(SOURCE DATA)

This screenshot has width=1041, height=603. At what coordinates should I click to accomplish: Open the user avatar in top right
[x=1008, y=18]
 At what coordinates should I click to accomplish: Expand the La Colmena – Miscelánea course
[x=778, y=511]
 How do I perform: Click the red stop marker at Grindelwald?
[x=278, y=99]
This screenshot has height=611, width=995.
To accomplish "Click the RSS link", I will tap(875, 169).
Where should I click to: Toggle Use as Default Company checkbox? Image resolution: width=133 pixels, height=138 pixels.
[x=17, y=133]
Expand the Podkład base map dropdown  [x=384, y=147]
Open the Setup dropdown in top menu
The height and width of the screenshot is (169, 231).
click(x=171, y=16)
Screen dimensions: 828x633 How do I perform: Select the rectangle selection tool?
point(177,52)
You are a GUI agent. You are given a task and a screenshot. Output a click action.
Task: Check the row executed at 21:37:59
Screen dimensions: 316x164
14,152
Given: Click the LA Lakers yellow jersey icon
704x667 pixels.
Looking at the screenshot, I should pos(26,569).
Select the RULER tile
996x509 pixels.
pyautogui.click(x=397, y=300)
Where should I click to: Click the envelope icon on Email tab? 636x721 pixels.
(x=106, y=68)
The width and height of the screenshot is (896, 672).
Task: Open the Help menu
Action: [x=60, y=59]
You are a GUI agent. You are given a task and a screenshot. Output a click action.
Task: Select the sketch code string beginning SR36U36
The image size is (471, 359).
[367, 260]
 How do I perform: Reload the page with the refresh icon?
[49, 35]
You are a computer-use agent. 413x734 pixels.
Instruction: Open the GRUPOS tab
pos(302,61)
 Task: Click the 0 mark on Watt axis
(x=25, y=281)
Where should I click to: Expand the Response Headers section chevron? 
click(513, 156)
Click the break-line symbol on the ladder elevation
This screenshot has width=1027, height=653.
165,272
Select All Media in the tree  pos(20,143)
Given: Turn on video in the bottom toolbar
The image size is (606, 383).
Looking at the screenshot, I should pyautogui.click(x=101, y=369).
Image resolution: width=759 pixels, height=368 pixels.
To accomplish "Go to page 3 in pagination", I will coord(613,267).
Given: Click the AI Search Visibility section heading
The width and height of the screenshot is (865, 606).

(YOUR INSTRUCTIONS) Repeat exactly, and only, the run of lines from the start of the material above through the line that holds "You are a computer-use agent. 413x734 pixels.".

(PROBLEM SOLUTION)
This screenshot has width=1041, height=603. At what coordinates should I click to accomplish: Open the user avatar in top right
[x=1008, y=18]
 At what coordinates should I click to accomplish: Expand the La Colmena – Miscelánea course
[x=778, y=511]
 How do I perform: Click the red stop marker at Grindelwald?
[x=278, y=99]
This screenshot has height=611, width=995.
To accomplish "Click the RSS link", I will tap(875, 169).
Where should I click to: Toggle Use as Default Company checkbox? Image resolution: width=133 pixels, height=138 pixels.
[x=17, y=133]
Expand the Podkład base map dropdown  [x=384, y=147]
Open the Setup dropdown in top menu
The height and width of the screenshot is (169, 231).
click(x=171, y=16)
Screen dimensions: 828x633 How do I perform: Select the rectangle selection tool?
point(177,52)
You are a GUI agent. You are given a task and a screenshot. Output a click action.
Task: Check the row executed at 21:37:59
Screen dimensions: 316x164
14,152
Given: Click the LA Lakers yellow jersey icon
704x667 pixels.
Looking at the screenshot, I should pos(26,569).
Select the RULER tile
996x509 pixels.
pyautogui.click(x=397, y=300)
Where should I click to: Click the envelope icon on Email tab? 636x721 pixels.
(x=106, y=68)
The width and height of the screenshot is (896, 672).
Task: Open the Help menu
Action: [x=60, y=59]
You are a GUI agent. You are given a task and a screenshot. Output a click action.
Task: Select the sketch code string beginning SR36U36
The image size is (471, 359).
[367, 260]
 How do I perform: Reload the page with the refresh icon?
[49, 35]
You are a computer-use agent. 413x734 pixels.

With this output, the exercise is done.